At the 2003 World Championships in Barcelona, Carroll finished 4th in the 50 metre backstroke in 28.65, 15th in the 100 metre backstroke in 1:03.08 and 22nd in the 50 metre butterfly in 28.25.

At the 2005 World Championships in Montreal, Carroll finished 18th in the 50 metre backstroke in 29.55, 34th in the 50 metre freestyle in 26.69 and 34th in the 50 metre butterfly in 28.33.

At the 2005 Summer Universiade in İzmir, Turkey, Carroll won silver in the 50 metre backstroke in 29.32, finished 8th in the 100 metre backstroke in 1:03.80 and with Kathleen Stoody, Erin Miller and Chanelle Charron-Watson finished 7th in the 4 × 100 metre medley relay in 4:15.49.
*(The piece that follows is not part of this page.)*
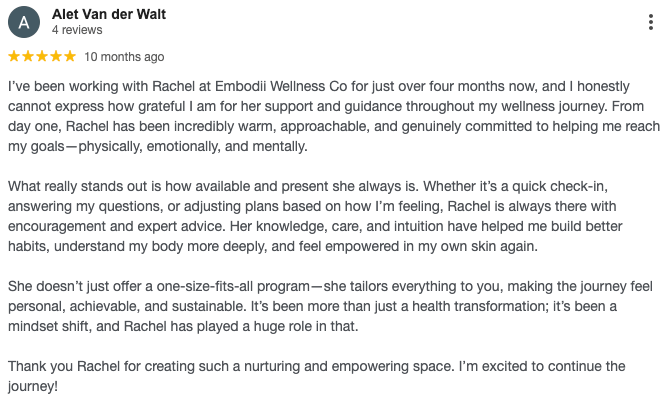Click the '10 months ago' timestamp
The height and width of the screenshot is (401, 669).
click(124, 57)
At the 2007 Summer Universiade in Bangkok, Thailand, Carroll finished 4th in the 50 metre backstroke in 29.20, 18th in the 50 metre butterfly in 27.94 and 19th in the 50 metre freestyle in 26.41.

At the 2008 FINA World Swimming Championships (25 m) in Manchester, Carroll finished 7th in the 50 metre backstroke in 27.37, 13th in the 50 metre butterfly in 26.65, 15th in the 100 metre backstroke in 59.86 and 20th in the 50 metre freestyle in 25.72.

At the 2009 Summer Universiade in Belgrade, Serbia, Carroll finished 9th in the 50 metre butterfly in 27.07, 11th in the 50 metre backstroke in 29.19 and 30th in the 50 metre freestyle in 26.56.

==Controversy==
During the medal ceremony for the women's 50-metre backstroke at the 2002 Commonwealth Games, Carroll was observed waving the Quebec flag. Dave Johnson, Carroll's coach at the time, called for her suspension. Swimming Canada ultimately decided not to suspend Carroll, despite her violation of a signed agreement mandated by the Commonwealth Games Federation, which prohibits athletes from carrying provincial flags on the podium. Instead, in November, a disciplinary committee ordered Carroll to write a letter to her teammates and issue a formal apology to the board. Carroll stated that the gesture was not political but was merely a way to thank the people in her home province for their support.